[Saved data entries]
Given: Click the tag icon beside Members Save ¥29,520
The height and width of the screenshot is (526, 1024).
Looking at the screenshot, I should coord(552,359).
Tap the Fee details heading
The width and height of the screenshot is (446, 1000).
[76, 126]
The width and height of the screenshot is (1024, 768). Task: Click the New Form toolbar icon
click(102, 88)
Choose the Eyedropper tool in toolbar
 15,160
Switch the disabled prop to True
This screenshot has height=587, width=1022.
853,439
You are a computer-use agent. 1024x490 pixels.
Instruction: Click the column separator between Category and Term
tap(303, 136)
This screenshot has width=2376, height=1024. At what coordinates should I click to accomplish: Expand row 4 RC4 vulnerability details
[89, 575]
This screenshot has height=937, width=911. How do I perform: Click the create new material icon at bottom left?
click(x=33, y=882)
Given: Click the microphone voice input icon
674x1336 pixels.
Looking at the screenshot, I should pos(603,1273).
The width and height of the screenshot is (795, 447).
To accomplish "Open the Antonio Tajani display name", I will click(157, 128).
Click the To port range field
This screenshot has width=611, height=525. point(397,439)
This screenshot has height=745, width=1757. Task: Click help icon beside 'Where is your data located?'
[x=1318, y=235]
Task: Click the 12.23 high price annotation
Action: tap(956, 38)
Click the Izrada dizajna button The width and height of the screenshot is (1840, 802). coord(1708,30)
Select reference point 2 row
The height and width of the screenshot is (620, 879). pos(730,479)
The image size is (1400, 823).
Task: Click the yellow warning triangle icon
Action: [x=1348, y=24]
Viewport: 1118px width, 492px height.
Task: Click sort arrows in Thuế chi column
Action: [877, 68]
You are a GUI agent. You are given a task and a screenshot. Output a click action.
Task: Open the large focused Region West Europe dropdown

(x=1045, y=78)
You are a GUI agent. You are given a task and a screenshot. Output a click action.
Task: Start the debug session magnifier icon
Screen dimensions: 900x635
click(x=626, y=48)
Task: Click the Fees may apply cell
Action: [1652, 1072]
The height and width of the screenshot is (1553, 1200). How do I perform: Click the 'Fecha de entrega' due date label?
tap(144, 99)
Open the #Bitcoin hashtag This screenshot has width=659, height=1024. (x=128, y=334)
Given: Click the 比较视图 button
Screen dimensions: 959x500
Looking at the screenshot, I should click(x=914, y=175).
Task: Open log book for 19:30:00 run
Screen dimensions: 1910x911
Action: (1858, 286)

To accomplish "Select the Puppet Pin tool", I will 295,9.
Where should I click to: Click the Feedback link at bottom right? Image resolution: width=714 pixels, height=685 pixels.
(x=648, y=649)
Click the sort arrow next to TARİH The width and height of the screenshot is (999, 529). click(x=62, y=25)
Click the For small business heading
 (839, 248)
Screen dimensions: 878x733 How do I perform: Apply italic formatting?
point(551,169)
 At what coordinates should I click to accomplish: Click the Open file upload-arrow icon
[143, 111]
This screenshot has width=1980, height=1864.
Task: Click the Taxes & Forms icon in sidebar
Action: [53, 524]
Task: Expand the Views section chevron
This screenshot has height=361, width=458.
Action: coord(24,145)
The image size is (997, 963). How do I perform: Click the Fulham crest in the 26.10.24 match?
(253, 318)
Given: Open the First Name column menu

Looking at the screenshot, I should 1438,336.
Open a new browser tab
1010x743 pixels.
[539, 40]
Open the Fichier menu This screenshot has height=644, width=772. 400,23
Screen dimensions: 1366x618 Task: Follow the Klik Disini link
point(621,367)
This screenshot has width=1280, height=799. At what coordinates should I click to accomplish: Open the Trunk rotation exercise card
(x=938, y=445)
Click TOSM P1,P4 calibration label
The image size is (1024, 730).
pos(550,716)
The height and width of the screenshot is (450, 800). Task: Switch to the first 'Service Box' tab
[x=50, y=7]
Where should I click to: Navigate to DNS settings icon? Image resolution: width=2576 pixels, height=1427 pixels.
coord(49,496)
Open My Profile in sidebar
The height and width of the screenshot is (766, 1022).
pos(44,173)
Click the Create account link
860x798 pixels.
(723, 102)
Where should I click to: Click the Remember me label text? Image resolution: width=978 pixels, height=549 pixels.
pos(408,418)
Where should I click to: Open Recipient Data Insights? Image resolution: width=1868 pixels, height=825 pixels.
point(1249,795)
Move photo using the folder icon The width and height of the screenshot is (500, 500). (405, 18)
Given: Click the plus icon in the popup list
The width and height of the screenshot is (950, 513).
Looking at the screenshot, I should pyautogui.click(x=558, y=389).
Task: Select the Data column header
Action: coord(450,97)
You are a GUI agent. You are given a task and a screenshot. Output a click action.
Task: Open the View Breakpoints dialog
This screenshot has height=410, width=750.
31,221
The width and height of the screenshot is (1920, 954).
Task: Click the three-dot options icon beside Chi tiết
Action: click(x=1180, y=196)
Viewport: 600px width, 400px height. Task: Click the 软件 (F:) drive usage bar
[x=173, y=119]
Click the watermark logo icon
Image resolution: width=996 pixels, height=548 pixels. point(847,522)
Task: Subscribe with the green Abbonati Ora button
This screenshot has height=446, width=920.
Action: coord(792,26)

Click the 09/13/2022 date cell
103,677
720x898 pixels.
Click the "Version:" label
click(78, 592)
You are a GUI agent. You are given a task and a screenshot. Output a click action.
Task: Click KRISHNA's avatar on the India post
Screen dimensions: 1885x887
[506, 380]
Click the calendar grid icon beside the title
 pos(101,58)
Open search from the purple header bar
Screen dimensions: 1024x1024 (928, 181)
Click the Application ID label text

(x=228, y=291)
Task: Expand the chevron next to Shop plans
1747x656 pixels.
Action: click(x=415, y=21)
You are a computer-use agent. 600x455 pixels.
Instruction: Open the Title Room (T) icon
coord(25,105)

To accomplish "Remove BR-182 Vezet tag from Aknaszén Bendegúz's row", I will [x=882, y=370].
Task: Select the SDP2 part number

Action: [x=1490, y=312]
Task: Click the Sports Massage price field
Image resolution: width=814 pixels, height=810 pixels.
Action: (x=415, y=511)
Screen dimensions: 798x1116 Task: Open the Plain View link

**BRIEF**.
Look through the entries above, find each line containing "will", and copy it.

**OUTPUT FOR THIS EXERCISE**.
To accomplish "Open the Antonio Tajani display name", I will click(157, 128).
To accomplish "Select the Puppet Pin tool", I will 295,9.
To accomplish "Remove BR-182 Vezet tag from Aknaszén Bendegúz's row", I will [x=882, y=370].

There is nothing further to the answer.